Published 8:13 am Monday, June 24, 2019

Virginia Boyd

1923-2019

Virginia Boyd, the native-born Chicagoan who twice made Danville her home and was hailed in the Advocate-Messenger as “one of Danville’s leading activists and more outspoken citizens”, died May 31 near her home in Skokie, Illinois. She was 95.

“I love the people here and made many friends in a short time,” she told Advocate- Messenger columnist Herb Brock in 1983. In Danville, she said, “I get the best of two worlds: the culture and the arts of a city plus the wonderful people and beautiful countryside of a tranquil small-town community.”

Mrs. Boyd first moved from Chicago to Danville with her husband Samuel in September 1976. Though she recalled that coming from “the big Northern city” made the couple initially suspect, she immediately applied the skills she had acquired as a Chicago community advocate to her new environment.

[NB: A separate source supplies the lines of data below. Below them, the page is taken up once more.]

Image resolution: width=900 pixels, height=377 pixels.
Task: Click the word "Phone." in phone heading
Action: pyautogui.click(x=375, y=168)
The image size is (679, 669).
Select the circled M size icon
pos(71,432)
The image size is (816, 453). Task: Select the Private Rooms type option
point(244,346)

She began by commenting on civic issues in letters published in the local Kentucky press. Within a year of her arrival, she had organized free summer concerts at Danville’s Waterworks Park, attaining an attendance of 350 people. She also ran for Danville Commission.

The achievement which earned her recognition came in heading the fight to prevent the legalized sale of alcohol in Danville and Boyle County. The area had been “dry” since residents voted in June 1945 “in favor of adopting Prohibition,” a sentiment confirmed in a second referendum in 1949. But the effort to make the area “wet” was revived in 1977, when a petition with a sufficient valid number of signatures allowed for a third vote under state law. Within months after her arrival in Danville, Mrs. Boyd approached James L. Clark, an Advocate- Messenger columnist who died last year, to organize the opposition. Speaking to a family member just days before her death, Mrs. Boyd – who was Jewish – referred to Jim Clark — a Baptist — as having “old-time values … a great American, the best type of Christian, a modest yet very bright man. By itself, meeting him made our move to Danville worthwhile.” She served as Chairman, and he was Treasurer, of the Concerned Citizens for a Dry Community, which launched in January 1977 and soon had some 140 active members.

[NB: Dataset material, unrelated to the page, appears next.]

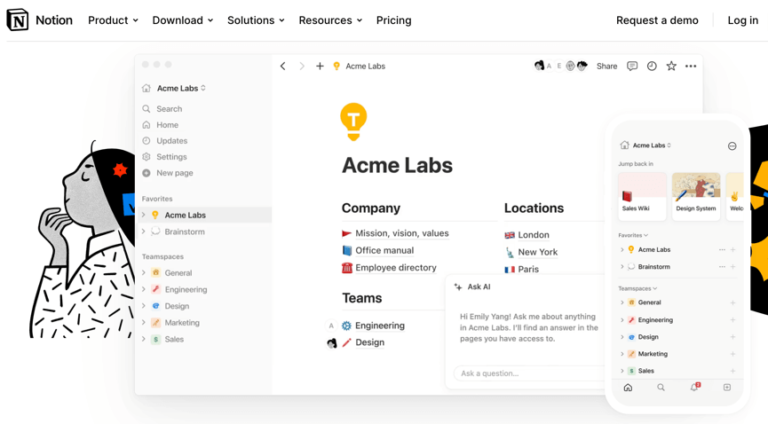This screenshot has height=424, width=768.
Task: Expand the Brainstorm page in sidebar Favorites
Action: click(143, 231)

The wet-dry campaign turned out to be contentious, with accusations flying from both sides over allegations of improper conduct. The electorate’s decision, however, was decisive. On April 15, 1977, by the largest margin of the three referendums, the determination to maintain the area’s dry status was upheld 72-28 per cent. More Danville area residents cast votes on the wet-dry issue than for the presidential election of November 1976.

After living in Danville for five years, in 1981 she moved for a year-and-a-half to live in Cincinnati with Paul Wertheimer, a son. She returned to Danville in 1983, working until 1985 as Administrative Assistant to Asa A. Humphries, Jr., Executive Vice President and Dean of the College at Transylvania University in Lexington (who died in 2008). She was also a Community Columnist for the Lexington Herald-Leader. “Mrs. Virginia Boyd,” began Dr. Humphries’ 1985 letter of recommendation, “is a remarkable woman”. The letter ended: “She is truly exceptional.”

From Danville Mrs. Boyd would travel to Chicago to care for her mother, ultimately returning to Chicago to look after her sister. Both family members pre-deceased her.

Donations in memory of Mrs. Boyd can be made to either Berea College, Transylvania College, Centre College and the Danville-Boyle County Humane Society Inc.